“A Procuradoria não busca aplauso”, declarou Gonet, ao defender que o órgão deve pautar-se pela racionalidade técnica e pelo respeito ao marco constitucional.
Na abertura de sua exposição, destacou que o Ministério Público é guardião da ordem democrática e dos direitos fundamentais, mas que deve manter-se “arredio à interferência sobre opções próprias dos Poderes integrados por agentes legitimados diretamente pelo propósito popular”.
Segundo ele, a atuação da PGR precisa ser firme, mas dentro dos limites materiais e formais estabelecidos pela Constituição.
O procurador-geral criticou também tentativas de transformar atos processuais em espetáculo midiático. Enfatizou que a PGR evita denúncias precipitadas, preserva o sigilo de investigações e não usa vazamentos para pressionar ou influenciar decisões políticas. “Nenhum caso é levado à imprensa antes de um minucioso exame jurídico”, afirmou.
A declaração se deu durante a sabatina que avalia sua recondução ao cargo. O nome já recebeu parecer favorável do relator, senador Omar Aziz (PSD-AM), e será votado no plenário do Senado ainda nesta 4ª feira (12.nov).

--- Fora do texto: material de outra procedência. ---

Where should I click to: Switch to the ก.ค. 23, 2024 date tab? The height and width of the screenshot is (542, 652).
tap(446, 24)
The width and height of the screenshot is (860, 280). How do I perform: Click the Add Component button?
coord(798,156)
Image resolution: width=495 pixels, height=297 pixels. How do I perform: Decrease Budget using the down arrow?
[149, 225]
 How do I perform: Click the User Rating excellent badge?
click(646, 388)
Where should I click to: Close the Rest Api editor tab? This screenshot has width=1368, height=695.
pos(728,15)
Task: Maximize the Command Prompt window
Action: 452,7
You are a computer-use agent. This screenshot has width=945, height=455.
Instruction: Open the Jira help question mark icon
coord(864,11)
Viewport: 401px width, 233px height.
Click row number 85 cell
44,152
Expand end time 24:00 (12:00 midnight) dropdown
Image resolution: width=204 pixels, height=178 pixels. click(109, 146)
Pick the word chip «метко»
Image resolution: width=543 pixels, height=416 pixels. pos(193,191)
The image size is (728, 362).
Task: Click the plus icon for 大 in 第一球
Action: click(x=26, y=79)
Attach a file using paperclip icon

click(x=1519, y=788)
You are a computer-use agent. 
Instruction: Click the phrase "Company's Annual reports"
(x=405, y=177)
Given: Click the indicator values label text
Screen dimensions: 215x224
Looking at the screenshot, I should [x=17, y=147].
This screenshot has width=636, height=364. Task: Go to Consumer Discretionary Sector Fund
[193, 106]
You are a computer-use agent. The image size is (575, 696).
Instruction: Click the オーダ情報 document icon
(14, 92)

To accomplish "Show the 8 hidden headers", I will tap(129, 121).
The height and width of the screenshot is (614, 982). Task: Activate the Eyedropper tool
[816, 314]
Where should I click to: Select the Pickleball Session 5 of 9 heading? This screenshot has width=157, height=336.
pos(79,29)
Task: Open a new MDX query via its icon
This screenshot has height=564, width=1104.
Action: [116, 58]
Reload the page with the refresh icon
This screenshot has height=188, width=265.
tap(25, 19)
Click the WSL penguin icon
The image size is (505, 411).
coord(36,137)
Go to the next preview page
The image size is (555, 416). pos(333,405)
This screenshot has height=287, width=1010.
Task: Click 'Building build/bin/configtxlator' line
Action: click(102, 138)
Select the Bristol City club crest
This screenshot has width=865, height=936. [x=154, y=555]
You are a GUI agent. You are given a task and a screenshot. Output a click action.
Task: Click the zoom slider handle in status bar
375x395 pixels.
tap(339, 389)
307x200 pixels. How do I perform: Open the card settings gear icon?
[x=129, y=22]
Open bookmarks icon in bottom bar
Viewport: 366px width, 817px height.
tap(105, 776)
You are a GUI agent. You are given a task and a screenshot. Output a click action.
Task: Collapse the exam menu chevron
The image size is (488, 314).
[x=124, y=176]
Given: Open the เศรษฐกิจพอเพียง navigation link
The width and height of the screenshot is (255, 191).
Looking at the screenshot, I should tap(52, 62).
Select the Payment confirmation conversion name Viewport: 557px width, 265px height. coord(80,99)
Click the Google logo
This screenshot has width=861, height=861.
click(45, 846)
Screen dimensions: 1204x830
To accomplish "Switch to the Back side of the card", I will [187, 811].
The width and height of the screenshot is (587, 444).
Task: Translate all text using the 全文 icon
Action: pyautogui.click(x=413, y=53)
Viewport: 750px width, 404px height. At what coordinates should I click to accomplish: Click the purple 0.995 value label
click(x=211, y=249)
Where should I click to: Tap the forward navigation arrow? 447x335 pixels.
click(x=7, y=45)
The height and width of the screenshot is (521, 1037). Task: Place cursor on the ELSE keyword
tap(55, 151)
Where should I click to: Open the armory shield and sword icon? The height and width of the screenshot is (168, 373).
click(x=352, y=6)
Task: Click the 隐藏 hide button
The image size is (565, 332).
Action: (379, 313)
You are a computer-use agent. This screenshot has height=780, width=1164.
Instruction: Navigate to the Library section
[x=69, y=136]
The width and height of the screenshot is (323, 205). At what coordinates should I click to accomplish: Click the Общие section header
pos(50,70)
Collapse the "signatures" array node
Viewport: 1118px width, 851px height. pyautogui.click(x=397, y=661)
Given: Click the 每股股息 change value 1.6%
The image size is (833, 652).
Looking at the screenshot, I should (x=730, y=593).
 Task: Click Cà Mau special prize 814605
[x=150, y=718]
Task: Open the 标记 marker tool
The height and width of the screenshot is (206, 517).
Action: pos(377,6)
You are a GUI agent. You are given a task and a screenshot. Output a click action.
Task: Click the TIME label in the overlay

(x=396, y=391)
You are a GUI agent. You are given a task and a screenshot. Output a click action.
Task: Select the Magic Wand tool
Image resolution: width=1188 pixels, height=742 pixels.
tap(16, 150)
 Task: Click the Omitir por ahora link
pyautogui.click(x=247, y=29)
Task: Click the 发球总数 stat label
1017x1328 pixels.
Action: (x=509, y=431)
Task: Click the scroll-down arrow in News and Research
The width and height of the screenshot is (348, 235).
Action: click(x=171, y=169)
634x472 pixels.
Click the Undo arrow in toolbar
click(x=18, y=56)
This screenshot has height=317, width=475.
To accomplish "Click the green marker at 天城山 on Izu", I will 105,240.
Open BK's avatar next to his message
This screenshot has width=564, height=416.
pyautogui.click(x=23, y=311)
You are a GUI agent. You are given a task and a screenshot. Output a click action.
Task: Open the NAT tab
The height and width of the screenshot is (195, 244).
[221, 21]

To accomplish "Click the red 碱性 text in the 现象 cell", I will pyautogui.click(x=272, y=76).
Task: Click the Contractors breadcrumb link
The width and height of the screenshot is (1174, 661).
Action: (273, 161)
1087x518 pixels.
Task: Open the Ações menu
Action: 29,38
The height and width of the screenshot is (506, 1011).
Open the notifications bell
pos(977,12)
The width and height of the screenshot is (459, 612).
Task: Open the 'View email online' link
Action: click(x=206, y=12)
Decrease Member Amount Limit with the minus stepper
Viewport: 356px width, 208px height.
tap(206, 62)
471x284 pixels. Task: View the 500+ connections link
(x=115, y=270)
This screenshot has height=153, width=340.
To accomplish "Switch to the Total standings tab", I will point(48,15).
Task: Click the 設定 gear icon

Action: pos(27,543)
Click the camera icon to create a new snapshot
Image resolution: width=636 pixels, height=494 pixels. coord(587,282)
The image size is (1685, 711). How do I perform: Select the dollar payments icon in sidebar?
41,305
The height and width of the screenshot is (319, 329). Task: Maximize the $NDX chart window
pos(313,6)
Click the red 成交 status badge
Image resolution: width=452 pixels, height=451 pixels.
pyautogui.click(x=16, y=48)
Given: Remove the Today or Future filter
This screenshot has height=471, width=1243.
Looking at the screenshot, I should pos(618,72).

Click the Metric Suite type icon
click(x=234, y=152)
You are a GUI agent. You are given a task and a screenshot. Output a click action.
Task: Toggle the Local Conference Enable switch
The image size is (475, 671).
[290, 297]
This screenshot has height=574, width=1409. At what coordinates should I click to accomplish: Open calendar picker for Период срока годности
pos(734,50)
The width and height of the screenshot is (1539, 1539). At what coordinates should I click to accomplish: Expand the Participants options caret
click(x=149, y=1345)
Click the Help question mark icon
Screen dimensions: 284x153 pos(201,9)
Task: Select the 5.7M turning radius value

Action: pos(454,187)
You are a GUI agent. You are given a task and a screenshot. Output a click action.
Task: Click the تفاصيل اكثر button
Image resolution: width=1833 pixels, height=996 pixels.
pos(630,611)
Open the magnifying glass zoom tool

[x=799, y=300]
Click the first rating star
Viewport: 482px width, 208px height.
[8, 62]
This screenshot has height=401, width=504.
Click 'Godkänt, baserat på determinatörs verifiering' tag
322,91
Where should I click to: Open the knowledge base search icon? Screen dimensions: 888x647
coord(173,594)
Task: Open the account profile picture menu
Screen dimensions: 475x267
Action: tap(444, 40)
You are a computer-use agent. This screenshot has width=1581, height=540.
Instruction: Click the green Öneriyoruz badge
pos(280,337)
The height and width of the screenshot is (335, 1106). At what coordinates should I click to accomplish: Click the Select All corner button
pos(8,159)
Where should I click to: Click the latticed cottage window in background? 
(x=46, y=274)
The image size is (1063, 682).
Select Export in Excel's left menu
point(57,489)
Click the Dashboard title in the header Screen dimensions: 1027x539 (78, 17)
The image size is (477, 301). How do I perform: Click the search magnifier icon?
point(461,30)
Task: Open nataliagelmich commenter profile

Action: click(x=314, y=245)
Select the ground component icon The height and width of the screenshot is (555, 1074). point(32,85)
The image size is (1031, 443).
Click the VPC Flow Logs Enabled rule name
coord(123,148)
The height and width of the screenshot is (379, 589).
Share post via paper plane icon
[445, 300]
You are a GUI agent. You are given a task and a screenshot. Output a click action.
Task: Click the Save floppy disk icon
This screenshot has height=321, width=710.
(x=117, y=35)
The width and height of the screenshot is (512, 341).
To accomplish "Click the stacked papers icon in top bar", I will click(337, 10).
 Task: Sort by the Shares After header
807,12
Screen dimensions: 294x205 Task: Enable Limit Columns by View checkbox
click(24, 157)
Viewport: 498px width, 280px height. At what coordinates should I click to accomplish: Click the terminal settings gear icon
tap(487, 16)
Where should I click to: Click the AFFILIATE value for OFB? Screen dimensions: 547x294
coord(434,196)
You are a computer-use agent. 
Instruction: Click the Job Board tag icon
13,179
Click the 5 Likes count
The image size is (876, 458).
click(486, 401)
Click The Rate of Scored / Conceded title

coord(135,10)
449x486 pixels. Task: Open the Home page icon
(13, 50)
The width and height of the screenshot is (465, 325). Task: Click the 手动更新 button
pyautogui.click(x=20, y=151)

Gonet também fez menção à necessidade de cooperação interinstitucional para enfrentar crimes complexos, sem, no entanto, atribuir ao Ministério Público um papel de sobreposição aos outros Poderes. Defendeu que a PGR atue coordenando esforços, mas sempre dentro das balizas constitucionais.
Ao rebater críticas sobre suposta politização, lembrou que o ponto de aferição da legitimidade de sua atuação não é a popularidade, e sim a consistência jurídica das posições que a PGR apresenta perante os tribunais competentes.
Em um balanço da gestão, Gonet disse que a PGR se manifestou em 8.969 processos de janeiro de 2024 a julho de 2025, que 568 investigados teriam se beneficiado de acordos de não persecução penal (ANPP) até 23 de outubro deste ano, que as reparações somaram R$ 700 mil e que houve 12 absolvições relacionadas ao período analisado.